Es sei sehr interessant gewesen, mit den Brüdern in Kontakt zu kommen und ihre menschlichen Seiten kennen zu lernen. An Überalterung leide die Gemeinschaft erfreulicherweise nicht, denn es gäbe auch sogenannte "junge Brüder" im Alter  zwischen 25 und 35 Jahren. Auf die Frage nach besonderen Erlebnissen, antwortete Tobias Schmith spontan mit "die Festtage an Weihnachten und Ostern". Besonders das höchste Fest der Christen, das Osterfest, habe er sehr intensiv wahrgenommen. Bereits die Fastenzeit war ganz anders als in seiner Heimat. Denn sie habe dort alle Lebensbereiche betroffen und mit einbezogen. Dies galt vor allem für die Karwoche, denn ein ablenkender Alltag habe es nicht gegeben. Es erklang zudem während der Fastenzeit kein "Halleluja" und kein "Gloria". Die Karwoche sei dann an Palmsonntag mit spannenden Gebeten eingeleitet worden. An Karfreitag habe es um 15 Uhr ein dreiminütiges Glockenläuten gegeben zu Erinnerung an die Sterbestunde Jesu, in denen alle Menschen inne hielten, was ein sehr bewegender Moment gewesen sei. Der Gottesdienst sei abends abgehalten worden. "In der Nacht zum Ostersonntag wurde die ganze Nacht bis um 6 Uhr gesungen. Die sich anschließende Auferstehungsfeier war sehr gewaltig und emotional und hat mich sehr berührt", gibt der junge Mann offen zu, dessen Schilderung nicht nur ihm im Nachhinein "Gänsehaut" bescherte. Frauen aus dem Dorf haben Feuer in die Kirche getragen und die Osterkerze entzündet. In allen Sprache erschallten Jubelrufe und das auferstehend rufende "Gloria" sei aus allen Ecken der Kirche geklungen. Diese tiefgehende und verbindende Erlebnis werde er nie vergessen. Dennoch würden die Festtage einfach und ohne riesige Feier abgehalten. "Da reicht es, wann man in einer einfach gehaltenen Kirche zusammen ist, singt, betet und Gemeinschaft hat.

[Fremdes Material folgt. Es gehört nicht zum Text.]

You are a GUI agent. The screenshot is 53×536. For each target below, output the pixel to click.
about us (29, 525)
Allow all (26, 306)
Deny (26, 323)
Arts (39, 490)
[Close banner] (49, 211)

Das zeigt die Kirche, wie sie ist", so seine Erkenntnis. "Ich hoffe, dass es ein offener und dynamischer und ein inspirierender Ort bleibt im Sinne des Gründers Frère Rocher", wünscht sich Tobias Schmith. Der reformierte Theologe und Calvinist Roger Schutz gründete die Gemeinschaft 1942 und war bis zu seiner Ermordung 2005 deren Prior. Nun ist es der deutsche Katholik Frère Alois Löser.

Inzwischen hatte er eine Woche "Heimaturlaub", ist aber mittlerweile wieder für zwei Wochen in Taizé, um gemeinsam mit einem Team, Taizé-Brüdern und Schwestern, die mit Taizé kooperieren, das nächste europäische Jugendtreffen vorzubereiten, das vom 28. Dezember bis 1. Januar 2020 in Breslau stattfinden wird, an dem Menschen zwischen 18 und 35 Jahren teilnehmen können. Beim letzten Treffen in Madrid seien es über 15.000 Menschen gewesen, doch schätzt er, dass es dieses Mal noch mehr werden. Ab Ende September wird Tobias Schmith bis Anfang nächsten Jahres ebenfalls in Breslau sein, um direkt vor Ort mit zu organisieren. Ziel des europäischen Jugendtreffens wird sein, gemeinsam zu beten, singen und still zu sein, mit tausenden Jugendlicher den Glauben zu vertiefen und einander besser verstehen zu lernen, die Gastfreundschaft von Menschen in Breslau zu erleben und in Einfachheit miteinander teilen,  Menschen kennen zu lernen, die das Evangelium inmitten der heutigen Herausforderungen leben und  einen neuen Anlauf zu nehmen für mehr Solidarität in Europa.